# [Task instructions]
Put every line of the material below into a Markdown table with the columns Row and Line. Number the rows and leave out blank lines.

# [Provided records]
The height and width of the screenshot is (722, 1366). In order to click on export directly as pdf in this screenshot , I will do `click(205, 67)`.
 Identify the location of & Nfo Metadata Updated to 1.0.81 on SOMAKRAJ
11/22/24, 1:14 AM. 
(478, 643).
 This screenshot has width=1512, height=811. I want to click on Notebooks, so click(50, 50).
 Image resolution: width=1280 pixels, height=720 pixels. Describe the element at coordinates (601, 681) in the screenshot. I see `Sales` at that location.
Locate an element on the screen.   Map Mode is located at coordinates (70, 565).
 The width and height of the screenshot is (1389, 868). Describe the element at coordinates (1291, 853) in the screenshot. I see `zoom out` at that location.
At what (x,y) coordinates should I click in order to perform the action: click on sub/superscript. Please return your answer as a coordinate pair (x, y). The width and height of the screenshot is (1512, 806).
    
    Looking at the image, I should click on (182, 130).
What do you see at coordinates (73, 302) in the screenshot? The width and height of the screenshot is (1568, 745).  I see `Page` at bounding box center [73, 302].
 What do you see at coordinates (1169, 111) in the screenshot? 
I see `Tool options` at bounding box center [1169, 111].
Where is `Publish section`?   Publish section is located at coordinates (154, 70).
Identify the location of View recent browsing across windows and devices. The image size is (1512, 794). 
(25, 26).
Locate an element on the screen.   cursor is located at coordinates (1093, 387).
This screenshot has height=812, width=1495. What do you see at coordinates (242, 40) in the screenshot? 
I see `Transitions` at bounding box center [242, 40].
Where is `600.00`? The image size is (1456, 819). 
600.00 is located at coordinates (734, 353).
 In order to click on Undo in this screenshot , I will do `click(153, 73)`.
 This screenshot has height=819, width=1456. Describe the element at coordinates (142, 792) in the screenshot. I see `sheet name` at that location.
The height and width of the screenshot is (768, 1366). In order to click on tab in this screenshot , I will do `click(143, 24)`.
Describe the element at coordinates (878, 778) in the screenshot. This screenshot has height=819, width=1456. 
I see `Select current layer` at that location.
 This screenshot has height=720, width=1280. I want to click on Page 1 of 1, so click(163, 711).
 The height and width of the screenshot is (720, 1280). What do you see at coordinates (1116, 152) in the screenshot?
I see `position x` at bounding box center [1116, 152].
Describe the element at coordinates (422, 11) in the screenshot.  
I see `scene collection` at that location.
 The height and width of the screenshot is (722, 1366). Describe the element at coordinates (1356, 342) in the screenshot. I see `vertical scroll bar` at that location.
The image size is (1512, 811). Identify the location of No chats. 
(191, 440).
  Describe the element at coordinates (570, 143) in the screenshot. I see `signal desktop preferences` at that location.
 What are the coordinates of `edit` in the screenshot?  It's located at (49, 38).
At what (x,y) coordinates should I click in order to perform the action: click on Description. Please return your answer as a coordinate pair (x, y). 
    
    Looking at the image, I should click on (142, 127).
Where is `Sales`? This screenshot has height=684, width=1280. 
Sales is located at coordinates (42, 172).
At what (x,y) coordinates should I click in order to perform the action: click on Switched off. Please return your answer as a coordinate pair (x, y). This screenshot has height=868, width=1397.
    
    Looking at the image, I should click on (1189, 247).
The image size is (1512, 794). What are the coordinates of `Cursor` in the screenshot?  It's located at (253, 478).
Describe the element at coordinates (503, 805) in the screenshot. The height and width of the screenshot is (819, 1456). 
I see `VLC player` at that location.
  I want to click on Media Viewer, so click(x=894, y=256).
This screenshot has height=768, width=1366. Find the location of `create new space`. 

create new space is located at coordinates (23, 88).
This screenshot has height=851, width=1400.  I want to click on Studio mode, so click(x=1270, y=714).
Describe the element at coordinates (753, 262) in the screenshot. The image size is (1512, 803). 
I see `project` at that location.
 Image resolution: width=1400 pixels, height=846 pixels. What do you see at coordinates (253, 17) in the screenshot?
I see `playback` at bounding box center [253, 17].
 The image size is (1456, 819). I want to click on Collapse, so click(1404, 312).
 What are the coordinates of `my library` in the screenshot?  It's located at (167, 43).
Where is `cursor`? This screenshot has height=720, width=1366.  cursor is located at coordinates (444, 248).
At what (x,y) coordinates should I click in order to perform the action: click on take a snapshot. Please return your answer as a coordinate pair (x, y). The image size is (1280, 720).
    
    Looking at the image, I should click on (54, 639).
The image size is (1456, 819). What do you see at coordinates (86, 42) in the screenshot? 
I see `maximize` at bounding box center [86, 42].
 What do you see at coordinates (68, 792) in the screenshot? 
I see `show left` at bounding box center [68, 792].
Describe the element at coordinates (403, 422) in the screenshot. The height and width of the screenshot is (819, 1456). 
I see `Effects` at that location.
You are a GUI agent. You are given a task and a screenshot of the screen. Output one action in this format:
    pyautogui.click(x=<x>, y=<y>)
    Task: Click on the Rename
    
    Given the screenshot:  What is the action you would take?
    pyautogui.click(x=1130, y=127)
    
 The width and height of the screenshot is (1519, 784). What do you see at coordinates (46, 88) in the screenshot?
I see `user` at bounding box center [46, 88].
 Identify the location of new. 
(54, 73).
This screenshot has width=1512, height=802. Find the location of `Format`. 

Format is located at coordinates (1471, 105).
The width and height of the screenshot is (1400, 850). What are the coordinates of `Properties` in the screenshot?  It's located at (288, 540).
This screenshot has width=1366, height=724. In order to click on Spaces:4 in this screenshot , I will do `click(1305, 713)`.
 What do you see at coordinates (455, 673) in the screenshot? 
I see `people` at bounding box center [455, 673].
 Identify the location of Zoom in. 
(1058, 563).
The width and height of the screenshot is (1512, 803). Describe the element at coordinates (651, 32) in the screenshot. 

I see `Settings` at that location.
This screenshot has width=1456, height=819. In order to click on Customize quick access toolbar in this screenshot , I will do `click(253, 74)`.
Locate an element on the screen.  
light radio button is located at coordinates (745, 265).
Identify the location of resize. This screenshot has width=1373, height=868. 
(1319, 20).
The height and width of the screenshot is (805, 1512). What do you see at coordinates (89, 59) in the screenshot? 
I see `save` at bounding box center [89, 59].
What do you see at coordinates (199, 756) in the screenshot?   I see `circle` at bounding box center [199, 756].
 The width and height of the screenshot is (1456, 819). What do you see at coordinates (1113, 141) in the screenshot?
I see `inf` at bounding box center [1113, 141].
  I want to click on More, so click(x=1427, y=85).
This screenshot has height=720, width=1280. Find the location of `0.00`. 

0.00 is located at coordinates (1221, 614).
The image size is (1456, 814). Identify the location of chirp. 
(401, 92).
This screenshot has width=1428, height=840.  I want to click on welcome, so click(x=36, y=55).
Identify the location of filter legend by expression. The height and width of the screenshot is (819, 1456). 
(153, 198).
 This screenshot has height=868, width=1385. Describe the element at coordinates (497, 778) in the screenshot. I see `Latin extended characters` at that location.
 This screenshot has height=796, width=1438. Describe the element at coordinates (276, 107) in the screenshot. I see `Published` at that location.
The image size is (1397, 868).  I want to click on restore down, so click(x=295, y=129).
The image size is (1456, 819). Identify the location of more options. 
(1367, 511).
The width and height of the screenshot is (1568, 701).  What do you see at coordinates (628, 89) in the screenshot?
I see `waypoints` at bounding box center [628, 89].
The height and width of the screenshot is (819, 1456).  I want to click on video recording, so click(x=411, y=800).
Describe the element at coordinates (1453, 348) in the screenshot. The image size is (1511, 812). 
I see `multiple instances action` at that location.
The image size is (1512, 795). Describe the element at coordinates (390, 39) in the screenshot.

# [Answer to this exercise]
| Row | Line |
|---|---|
| 1 | The height and width of the screenshot is (722, 1366). In order to click on export directly as pdf in this screenshot , I will do `click(205, 67)`. |
| 2 |  Identify the location of & Nfo Metadata Updated to 1.0.81 on SOMAKRAJ |
| 3 | 11/22/24, 1:14 AM.  |
| 4 | (478, 643). |
| 5 |  This screenshot has width=1512, height=811. I want to click on Notebooks, so click(50, 50). |
| 6 |  Image resolution: width=1280 pixels, height=720 pixels. Describe the element at coordinates (601, 681) in the screenshot. I see `Sales` at that location. |
| 7 | Locate an element on the screen.   Map Mode is located at coordinates (70, 565). |
| 8 |  The width and height of the screenshot is (1389, 868). Describe the element at coordinates (1291, 853) in the screenshot. I see `zoom out` at that location. |
| 9 | At what (x,y) coordinates should I click in order to perform the action: click on sub/superscript. Please return your answer as a coordinate pair (x, y). The width and height of the screenshot is (1512, 806). |
| 10 |     Looking at the image, I should click on (182, 130). |
| 11 | What do you see at coordinates (73, 302) in the screenshot? The width and height of the screenshot is (1568, 745).  I see `Page` at bounding box center [73, 302]. |
| 12 |  What do you see at coordinates (1169, 111) in the screenshot?  |
| 13 | I see `Tool options` at bounding box center [1169, 111]. |
| 14 | Where is `Publish section`?   Publish section is located at coordinates (154, 70). |
| 15 | Identify the location of View recent browsing across windows and devices. The image size is (1512, 794).  |
| 16 | (25, 26). |
| 17 | Locate an element on the screen.   cursor is located at coordinates (1093, 387). |
| 18 | This screenshot has height=812, width=1495. What do you see at coordinates (242, 40) in the screenshot?  |
| 19 | I see `Transitions` at bounding box center [242, 40]. |
| 20 | Where is `600.00`? The image size is (1456, 819).  |
| 21 | 600.00 is located at coordinates (734, 353). |
| 22 |  In order to click on Undo in this screenshot , I will do `click(153, 73)`. |
| 23 |  This screenshot has height=819, width=1456. Describe the element at coordinates (142, 792) in the screenshot. I see `sheet name` at that location. |
| 24 | The height and width of the screenshot is (768, 1366). In order to click on tab in this screenshot , I will do `click(143, 24)`. |
| 25 | Describe the element at coordinates (878, 778) in the screenshot. This screenshot has height=819, width=1456.  |
| 26 | I see `Select current layer` at that location. |
| 27 |  This screenshot has height=720, width=1280. I want to click on Page 1 of 1, so click(163, 711). |
| 28 |  The height and width of the screenshot is (720, 1280). What do you see at coordinates (1116, 152) in the screenshot? |
| 29 | I see `position x` at bounding box center [1116, 152]. |
| 30 | Describe the element at coordinates (422, 11) in the screenshot.   |
| 31 | I see `scene collection` at that location. |
| 32 |  The height and width of the screenshot is (722, 1366). Describe the element at coordinates (1356, 342) in the screenshot. I see `vertical scroll bar` at that location. |
| 33 | The image size is (1512, 811). Identify the location of No chats.  |
| 34 | (191, 440). |
| 35 |   Describe the element at coordinates (570, 143) in the screenshot. I see `signal desktop preferences` at that location. |
| 36 |  What are the coordinates of `edit` in the screenshot?  It's located at (49, 38). |
| 37 | At what (x,y) coordinates should I click in order to perform the action: click on Description. Please return your answer as a coordinate pair (x, y).  |
| 38 |     Looking at the image, I should click on (142, 127). |
| 39 | Where is `Sales`? This screenshot has height=684, width=1280.  |
| 40 | Sales is located at coordinates (42, 172). |
| 41 | At what (x,y) coordinates should I click in order to perform the action: click on Switched off. Please return your answer as a coordinate pair (x, y). This screenshot has height=868, width=1397. |
| 42 |     Looking at the image, I should click on (1189, 247). |
| 43 | The image size is (1512, 794). What are the coordinates of `Cursor` in the screenshot?  It's located at (253, 478). |
| 44 | Describe the element at coordinates (503, 805) in the screenshot. The height and width of the screenshot is (819, 1456).  |
| 45 | I see `VLC player` at that location. |
| 46 |   I want to click on Media Viewer, so click(x=894, y=256). |
| 47 | This screenshot has height=768, width=1366. Find the location of `create new space`.  |
| 48 | create new space is located at coordinates (23, 88). |
| 49 | This screenshot has height=851, width=1400.  I want to click on Studio mode, so click(x=1270, y=714). |
| 50 | Describe the element at coordinates (753, 262) in the screenshot. The image size is (1512, 803).  |
| 51 | I see `project` at that location. |
| 52 |  Image resolution: width=1400 pixels, height=846 pixels. What do you see at coordinates (253, 17) in the screenshot? |
| 53 | I see `playback` at bounding box center [253, 17]. |
| 54 |  The image size is (1456, 819). I want to click on Collapse, so click(1404, 312). |
| 55 |  What are the coordinates of `my library` in the screenshot?  It's located at (167, 43). |
| 56 | Where is `cursor`? This screenshot has height=720, width=1366.  cursor is located at coordinates (444, 248). |
| 57 | At what (x,y) coordinates should I click in order to perform the action: click on take a snapshot. Please return your answer as a coordinate pair (x, y). The image size is (1280, 720). |
| 58 |     Looking at the image, I should click on (54, 639). |
| 59 | The image size is (1456, 819). What do you see at coordinates (86, 42) in the screenshot?  |
| 60 | I see `maximize` at bounding box center [86, 42]. |
| 61 |  What do you see at coordinates (68, 792) in the screenshot?  |
| 62 | I see `show left` at bounding box center [68, 792]. |
| 63 | Describe the element at coordinates (403, 422) in the screenshot. The height and width of the screenshot is (819, 1456).  |
| 64 | I see `Effects` at that location. |
| 65 | You are a GUI agent. You are given a task and a screenshot of the screen. Output one action in this format: |
| 66 |     pyautogui.click(x=<x>, y=<y>) |
| 67 |     Task: Click on the Rename |
| 68 |     Given the screenshot:  What is the action you would take? |
| 69 |     pyautogui.click(x=1130, y=127) |
| 70 |  The width and height of the screenshot is (1519, 784). What do you see at coordinates (46, 88) in the screenshot? |
| 71 | I see `user` at bounding box center [46, 88]. |
| 72 |  Identify the location of new.  |
| 73 | (54, 73). |
| 74 | This screenshot has width=1512, height=802. Find the location of `Format`.  |
| 75 | Format is located at coordinates (1471, 105). |
| 76 | The width and height of the screenshot is (1400, 850). What are the coordinates of `Properties` in the screenshot?  It's located at (288, 540). |
| 77 | This screenshot has width=1366, height=724. In order to click on Spaces:4 in this screenshot , I will do `click(1305, 713)`. |
| 78 |  What do you see at coordinates (455, 673) in the screenshot?  |
| 79 | I see `people` at bounding box center [455, 673]. |
| 80 |  Identify the location of Zoom in.  |
| 81 | (1058, 563). |
| 82 | The width and height of the screenshot is (1512, 803). Describe the element at coordinates (651, 32) in the screenshot.  |
| 83 | I see `Settings` at that location. |
| 84 | This screenshot has width=1456, height=819. In order to click on Customize quick access toolbar in this screenshot , I will do `click(253, 74)`. |
| 85 | Locate an element on the screen.   |
| 86 | light radio button is located at coordinates (745, 265). |
| 87 | Identify the location of resize. This screenshot has width=1373, height=868.  |
| 88 | (1319, 20). |
| 89 | The height and width of the screenshot is (805, 1512). What do you see at coordinates (89, 59) in the screenshot?  |
| 90 | I see `save` at bounding box center [89, 59]. |
| 91 | What do you see at coordinates (199, 756) in the screenshot?   I see `circle` at bounding box center [199, 756]. |
| 92 |  The width and height of the screenshot is (1456, 819). What do you see at coordinates (1113, 141) in the screenshot? |
| 93 | I see `inf` at bounding box center [1113, 141]. |
| 94 |   I want to click on More, so click(x=1427, y=85). |
| 95 | This screenshot has height=720, width=1280. Find the location of `0.00`.  |
| 96 | 0.00 is located at coordinates (1221, 614). |
| 97 | The image size is (1456, 814). Identify the location of chirp.  |
| 98 | (401, 92). |
| 99 | This screenshot has width=1428, height=840.  I want to click on welcome, so click(x=36, y=55). |
| 100 | Identify the location of filter legend by expression. The height and width of the screenshot is (819, 1456).  |
| 101 | (153, 198). |
| 102 |  This screenshot has height=868, width=1385. Describe the element at coordinates (497, 778) in the screenshot. I see `Latin extended characters` at that location. |
| 103 |  This screenshot has height=796, width=1438. Describe the element at coordinates (276, 107) in the screenshot. I see `Published` at that location. |
| 104 | The image size is (1397, 868).  I want to click on restore down, so click(x=295, y=129). |
| 105 | The image size is (1456, 819). Identify the location of more options.  |
| 106 | (1367, 511). |
| 107 | The width and height of the screenshot is (1568, 701).  What do you see at coordinates (628, 89) in the screenshot? |
| 108 | I see `waypoints` at bounding box center [628, 89]. |
| 109 | The height and width of the screenshot is (819, 1456).  I want to click on video recording, so click(x=411, y=800). |
| 110 | Describe the element at coordinates (1453, 348) in the screenshot. The image size is (1511, 812).  |
| 111 | I see `multiple instances action` at that location. |
| 112 | The image size is (1512, 795). Describe the element at coordinates (390, 39) in the screenshot. |